• Study text:
The ET23DCM is an EMD SD40-2 rebuilt by Wabtec, and repowered with a GE Evolution Series Inline 6 cylinder prime mover. This locomotive meets the EPA Tier 4 emission standards. CSX has ordered 15 locomotives, and Wabtec constructed one demonstrator locomotive.

== Preservation ==
=== SD40-2 ===
- Canadian Pacific #5903 is preserved at the Canadian Railway Museum in Delson, Quebec, making it the first SD40-2 to be preserved in Canada
- Chicago & North Western #6847 is preserved at the Illinois Railway Museum in Union, Illinois.
- Milwaukee Road #156 is preserved by the Midwest Overland Rail Preservation Society and was restored to its Bicentennial paint scheme in July 2026.
- Norfolk & Western #6162 is preserved by the Kentucky Steam Heritage Corp in Irvine, Kentucky
- Union Pacific #3105 (ex-MP #6027) is preserved at the RailGiants Train Museum at Fairplex in Pomona, California. It was donated in 2014 in exchange for Union Pacific Big Boy No. 4014, which was restored in 2019.
- Union Pacific #3593, later Rapid City, Pierre and Eastern #3422, was donated by Genesee & Wyoming to the American Heartland Railroad Society in May 2026. The society plans to repaint the unit back into its Desert Victory camouflage scheme to mark the 35th anniversary of Operation Desert Storm.
- Union Pacific #9950 is preserved at the Western America Railroad Museum in Barstow, California. It was donated by Union Pacific in 2004.

=== SD40T-2 ===
- Denver & Rio Grande Western #5371 is preserved at the Utah State Railroad Museum in Ogden, Utah.
- Denver & Rio Grande Western #5401 is preserved at the Colorado Railroad Museum in Golden, Colorado.

• Data to examine:
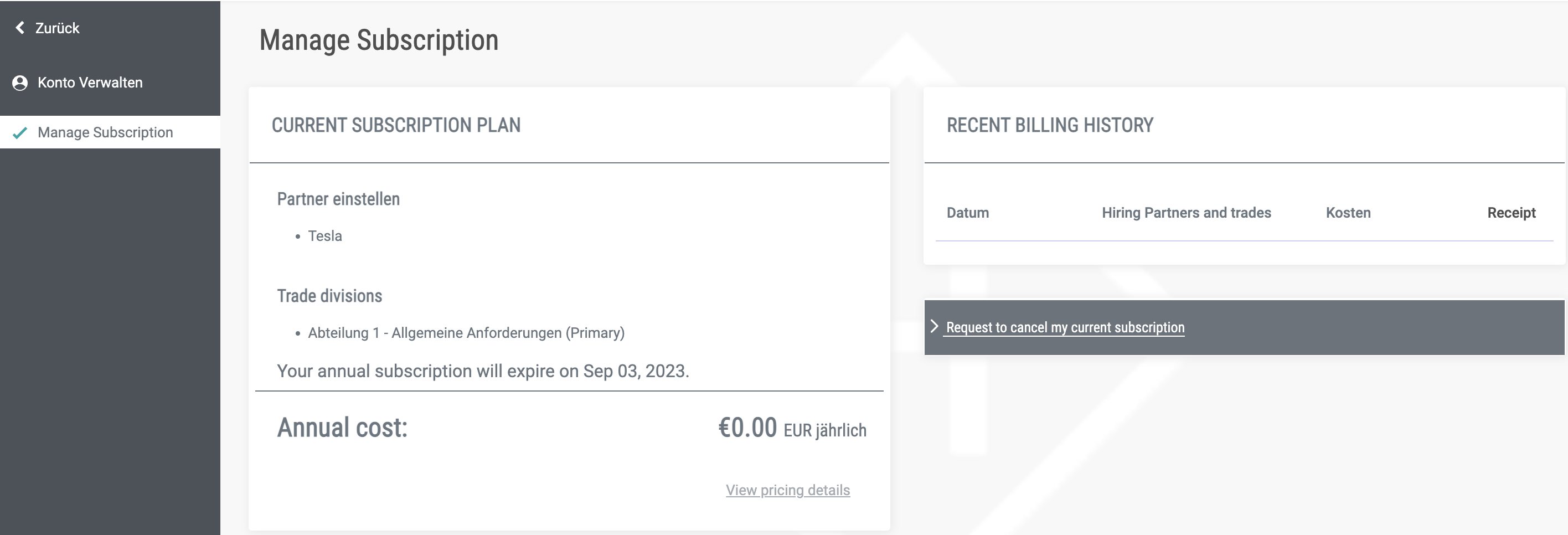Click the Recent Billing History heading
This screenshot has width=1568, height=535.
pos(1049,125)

---

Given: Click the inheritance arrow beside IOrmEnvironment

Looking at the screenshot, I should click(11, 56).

---

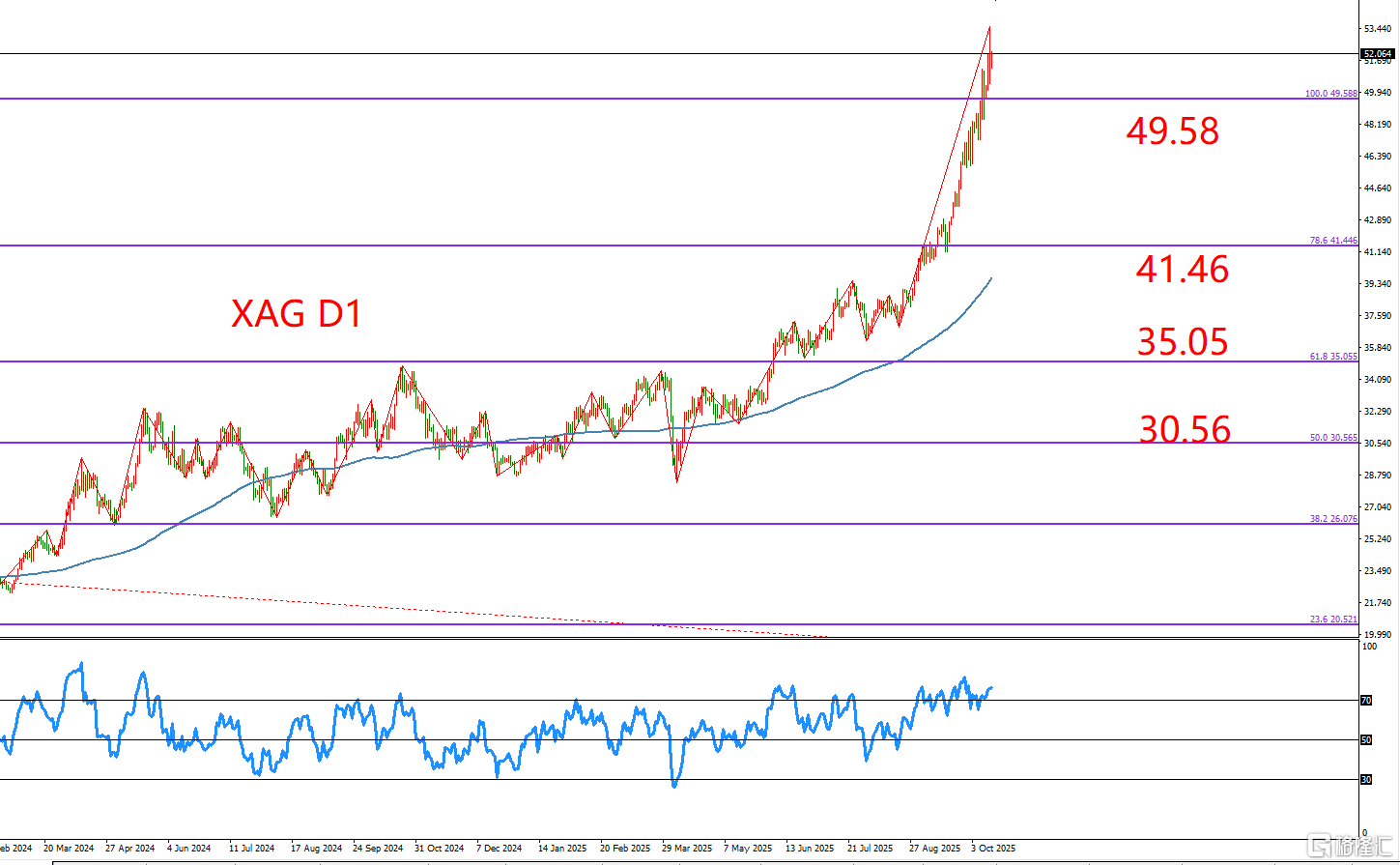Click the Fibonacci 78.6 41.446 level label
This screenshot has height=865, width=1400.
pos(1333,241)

• Instructions for the task: Echo the SD40-2 locomotive text word for word, starting with "- Norfolk &" and going on through "Operation Desert Storm.". The records play no part in what follows.

• Output for this task:
- Norfolk & Western #6162 is preserved by the Kentucky Steam Heritage Corp in Irvine, Kentucky
- Union Pacific #3105 (ex-MP #6027) is preserved at the RailGiants Train Museum at Fairplex in Pomona, California. It was donated in 2014 in exchange for Union Pacific Big Boy No. 4014, which was restored in 2019.
- Union Pacific #3593, later Rapid City, Pierre and Eastern #3422, was donated by Genesee & Wyoming to the American Heartland Railroad Society in May 2026. The society plans to repaint the unit back into its Desert Victory camouflage scheme to mark the 35th anniversary of Operation Desert Storm.